**Задания**:
**1)** Выпишите все организации, которые названы в воспоминаниях о еврейском Петербурге.
**2)** Допишите воспоминания о еврейском Петербурге дальше, начиная сразу после их последнего предложения.

Очерки и воспоминания
Шрифт:
Пришла февральская революция 1917 года. Засияли хмурые лица ночных заговорщиков еврейского Петербурга, можно было открыто говорить и действовать. Наш тихий конспиратор на время исчезает с моего поля зрения. Но приходит на смену фатальный Октябрь, разрушены наши начинания, опять приходится совещаться, как бороться против контрреволюции слева, против опасностей гражданской войны и еврейских погромов. Помню пасхальный день 1918 года. Мы сидим в квартире сиониста Розова, и Браудо обсуждает совместно с нами план учреждения Еврейского Национального Совета из состава депутатов, избранных в разогнанное большевиками Учредительное Собрание, и делегатов несостоявшегося Всероссийского Еврейского Съезда (ВЕС). Совет учрежден, собирается в течение весенних и летних месяцев, - но хаос большевизма растет и поглощает эту последнюю организацию петербургского еврейства.

**Перечень записей**:
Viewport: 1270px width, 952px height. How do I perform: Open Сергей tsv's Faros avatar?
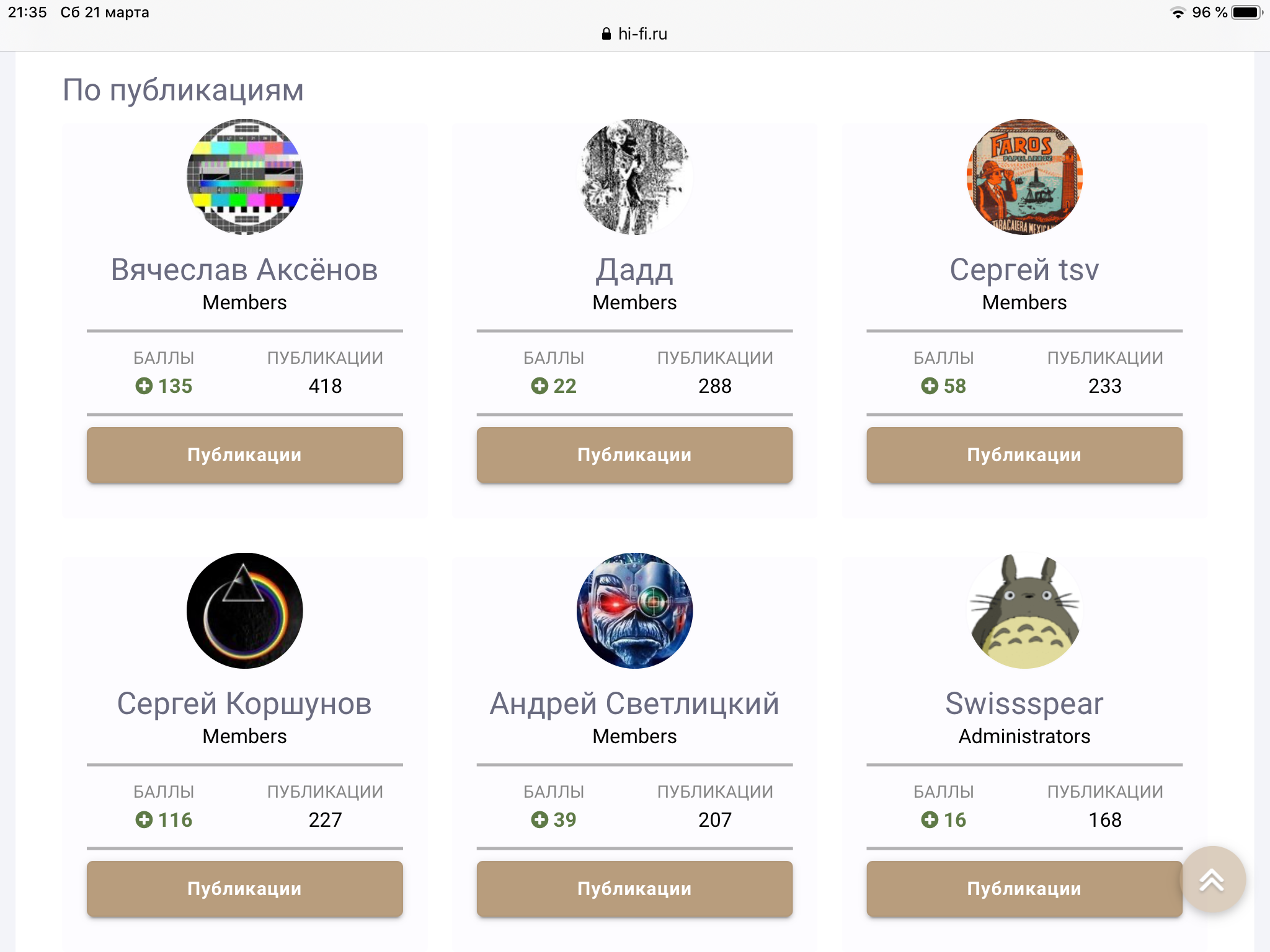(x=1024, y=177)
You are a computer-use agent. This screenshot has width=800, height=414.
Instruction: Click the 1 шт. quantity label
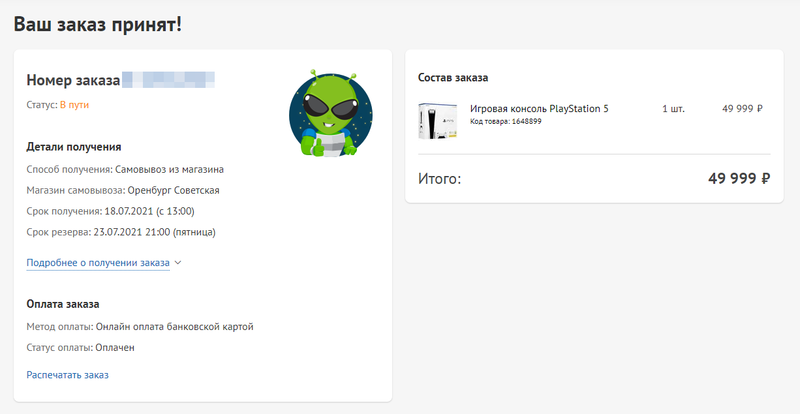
...
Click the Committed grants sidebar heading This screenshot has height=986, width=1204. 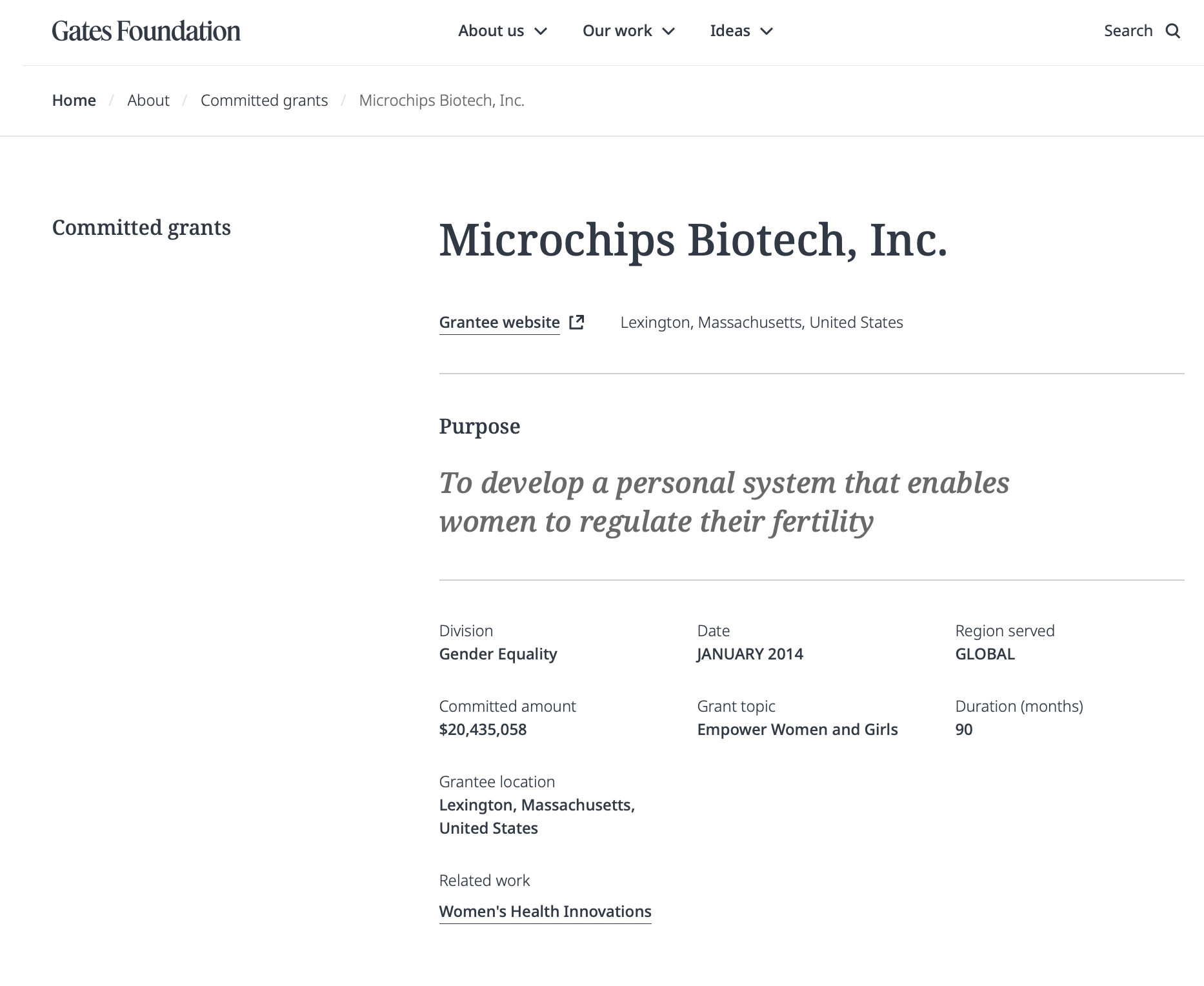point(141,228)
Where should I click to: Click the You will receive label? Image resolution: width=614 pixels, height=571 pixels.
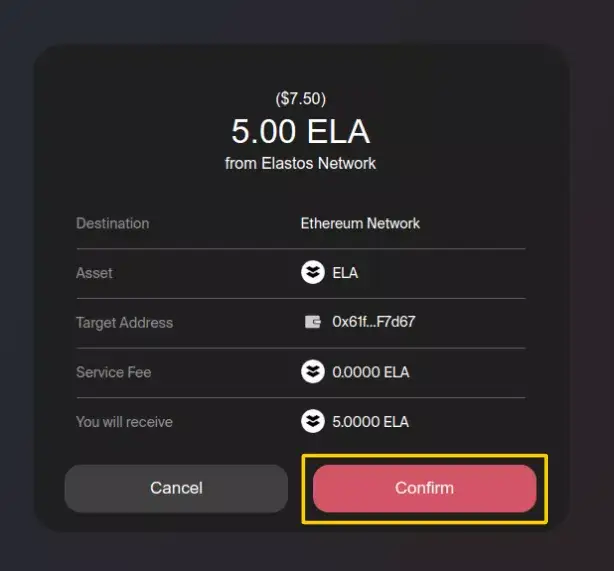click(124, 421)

**Ответы к заданиям**:
**1)**
- Еврейский Национальный Совет
- Учредительное Собрание
- Всероссийский Еврейский Съезд (ВЕС)

**2)**
Петербург тонет в волнах этого хаоса. Террор, голод, холод превращают город в обиталище пещерных людей. Разбежались близкие друзья, сотрудники, соратники, а оставшиеся ютятся в своих примитивных квартирах, разобщенные, вследствие разрушения способов передвижения. Надолго я теряю А. И. Браудо из виду. Он получил в Публичной Библиотеке пост вицедиректора, но вероятно живет не лучше других пещерных людей бывшей столицы. Лишь незадолго до моего исхода из большевицкого "дома рабства" я встречался раза два или три с Браудо, на помню уже по какому поводу. Перед отъездом я поехал прощаться с ним. Не застал дома, в квартире рядом с Публичной Библиотекой, и оставил ему записку, которая меня самого взволновала. Я писал, что в течение нашей многолетней совместной работы я научился ценить его глубокую преданность нашему народному делу, прямоту и правдивость его натуры. Это было весною 1922 года, когда я прощался навсегда с Петербургом и со всей Россией.
Через два года, когда я жил в Берлине, меня посетили двое гостей из Петербурга: А. И. Браудо и Л. Я. Штернберг. Оба имели какие-то "командировки" с научными целями: {49} иначе их не выпустили бы из советского Ленинграда даже на короткое время. В наших беседах они разделили между собой роли: Штернберг говорил, рассказывал о запустении старого Петербурга, а Браудо грустно молчал. Через несколько дней оба ухали, один в Брюссель на конференции этнографов, другой в Лондон.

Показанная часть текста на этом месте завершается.